→ TASK TO COMPLETE:
Please copy out, word for word, the rows from the line containing "The image size is (600, 411)." through the line containing "click(201, 34)", including both of those lines.

------------------------

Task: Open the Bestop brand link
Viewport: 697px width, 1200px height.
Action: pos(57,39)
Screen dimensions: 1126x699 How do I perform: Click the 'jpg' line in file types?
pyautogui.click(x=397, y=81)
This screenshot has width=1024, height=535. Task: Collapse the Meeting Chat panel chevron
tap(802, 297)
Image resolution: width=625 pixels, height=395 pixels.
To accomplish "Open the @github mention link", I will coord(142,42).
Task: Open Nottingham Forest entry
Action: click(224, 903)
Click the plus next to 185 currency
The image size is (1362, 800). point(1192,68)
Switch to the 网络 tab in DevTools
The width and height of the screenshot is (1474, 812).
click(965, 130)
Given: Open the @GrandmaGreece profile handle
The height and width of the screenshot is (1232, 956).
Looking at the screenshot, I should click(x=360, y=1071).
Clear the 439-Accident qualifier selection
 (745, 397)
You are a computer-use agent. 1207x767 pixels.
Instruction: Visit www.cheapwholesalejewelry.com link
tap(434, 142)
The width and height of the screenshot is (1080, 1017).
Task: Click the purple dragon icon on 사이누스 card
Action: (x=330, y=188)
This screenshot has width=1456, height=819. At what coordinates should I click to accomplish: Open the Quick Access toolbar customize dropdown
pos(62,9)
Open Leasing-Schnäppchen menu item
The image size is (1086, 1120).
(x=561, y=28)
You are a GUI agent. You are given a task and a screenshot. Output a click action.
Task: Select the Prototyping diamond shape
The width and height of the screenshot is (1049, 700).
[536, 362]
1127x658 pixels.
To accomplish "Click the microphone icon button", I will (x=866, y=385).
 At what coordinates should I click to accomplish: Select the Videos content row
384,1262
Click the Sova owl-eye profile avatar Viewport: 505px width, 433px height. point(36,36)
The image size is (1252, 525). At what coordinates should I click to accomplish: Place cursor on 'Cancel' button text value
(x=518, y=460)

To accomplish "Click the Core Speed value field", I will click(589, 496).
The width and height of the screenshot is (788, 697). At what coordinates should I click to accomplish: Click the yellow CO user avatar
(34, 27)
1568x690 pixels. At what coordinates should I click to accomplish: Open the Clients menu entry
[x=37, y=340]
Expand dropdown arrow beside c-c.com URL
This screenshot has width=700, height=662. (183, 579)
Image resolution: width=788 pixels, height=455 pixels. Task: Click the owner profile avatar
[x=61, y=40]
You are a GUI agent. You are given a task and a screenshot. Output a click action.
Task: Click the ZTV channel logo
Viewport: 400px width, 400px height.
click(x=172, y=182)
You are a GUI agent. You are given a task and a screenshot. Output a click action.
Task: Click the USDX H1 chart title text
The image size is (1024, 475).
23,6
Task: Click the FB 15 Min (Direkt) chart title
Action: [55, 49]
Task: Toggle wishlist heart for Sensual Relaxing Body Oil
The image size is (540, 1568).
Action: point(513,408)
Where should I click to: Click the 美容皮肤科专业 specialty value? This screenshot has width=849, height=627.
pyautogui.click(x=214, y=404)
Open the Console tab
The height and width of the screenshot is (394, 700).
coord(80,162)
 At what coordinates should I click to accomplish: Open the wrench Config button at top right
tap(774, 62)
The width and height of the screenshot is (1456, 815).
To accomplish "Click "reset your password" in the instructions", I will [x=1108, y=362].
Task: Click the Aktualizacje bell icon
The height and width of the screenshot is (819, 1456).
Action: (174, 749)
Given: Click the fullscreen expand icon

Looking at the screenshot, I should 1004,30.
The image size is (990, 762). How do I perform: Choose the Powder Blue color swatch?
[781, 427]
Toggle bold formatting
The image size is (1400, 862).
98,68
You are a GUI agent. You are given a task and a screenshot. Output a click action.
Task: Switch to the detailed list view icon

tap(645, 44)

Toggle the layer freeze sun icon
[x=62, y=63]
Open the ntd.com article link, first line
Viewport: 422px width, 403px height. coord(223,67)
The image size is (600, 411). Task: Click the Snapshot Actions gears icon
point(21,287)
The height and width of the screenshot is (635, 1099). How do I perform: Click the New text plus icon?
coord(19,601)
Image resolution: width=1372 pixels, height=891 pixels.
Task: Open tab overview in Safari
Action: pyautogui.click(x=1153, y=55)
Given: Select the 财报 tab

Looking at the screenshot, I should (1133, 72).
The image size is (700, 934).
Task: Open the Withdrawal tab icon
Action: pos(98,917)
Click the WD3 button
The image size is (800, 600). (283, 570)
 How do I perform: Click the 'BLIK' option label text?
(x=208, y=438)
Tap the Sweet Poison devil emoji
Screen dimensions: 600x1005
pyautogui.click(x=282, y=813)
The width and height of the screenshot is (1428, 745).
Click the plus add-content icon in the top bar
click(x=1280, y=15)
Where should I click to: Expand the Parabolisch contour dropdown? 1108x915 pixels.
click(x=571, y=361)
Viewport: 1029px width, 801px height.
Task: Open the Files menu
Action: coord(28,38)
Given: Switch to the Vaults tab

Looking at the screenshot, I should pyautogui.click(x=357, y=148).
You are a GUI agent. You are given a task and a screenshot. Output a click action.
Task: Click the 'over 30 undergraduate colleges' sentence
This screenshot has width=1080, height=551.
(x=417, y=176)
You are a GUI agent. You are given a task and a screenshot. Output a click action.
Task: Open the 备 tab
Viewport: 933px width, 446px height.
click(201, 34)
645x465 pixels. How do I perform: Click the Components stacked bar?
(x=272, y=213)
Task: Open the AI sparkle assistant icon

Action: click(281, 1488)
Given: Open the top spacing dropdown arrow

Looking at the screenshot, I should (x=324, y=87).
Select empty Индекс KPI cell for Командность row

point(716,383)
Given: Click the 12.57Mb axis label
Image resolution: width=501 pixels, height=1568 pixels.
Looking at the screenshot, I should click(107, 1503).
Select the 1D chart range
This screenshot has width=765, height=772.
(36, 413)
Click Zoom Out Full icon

------------------------

→ ANSWER:
The image size is (600, 411). Task: Click the Snapshot Actions gears icon
point(21,287)
The height and width of the screenshot is (635, 1099). How do I perform: Click the New text plus icon?
coord(19,601)
Image resolution: width=1372 pixels, height=891 pixels.
Task: Open tab overview in Safari
Action: pyautogui.click(x=1153, y=55)
Given: Select the 财报 tab

Looking at the screenshot, I should (1133, 72).
The image size is (700, 934).
Task: Open the Withdrawal tab icon
Action: pos(98,917)
Click the WD3 button
The image size is (800, 600). (283, 570)
 How do I perform: Click the 'BLIK' option label text?
(x=208, y=438)
Tap the Sweet Poison devil emoji
Screen dimensions: 600x1005
pyautogui.click(x=282, y=813)
The width and height of the screenshot is (1428, 745).
Click the plus add-content icon in the top bar
click(x=1280, y=15)
Where should I click to: Expand the Parabolisch contour dropdown? 1108x915 pixels.
click(x=571, y=361)
Viewport: 1029px width, 801px height.
Task: Open the Files menu
Action: coord(28,38)
Given: Switch to the Vaults tab

Looking at the screenshot, I should pyautogui.click(x=357, y=148).
You are a GUI agent. You are given a task and a screenshot. Output a click action.
Task: Click the 'over 30 undergraduate colleges' sentence
This screenshot has width=1080, height=551.
(x=417, y=176)
You are a GUI agent. You are given a task and a screenshot. Output a click action.
Task: Open the 备 tab
Viewport: 933px width, 446px height.
click(201, 34)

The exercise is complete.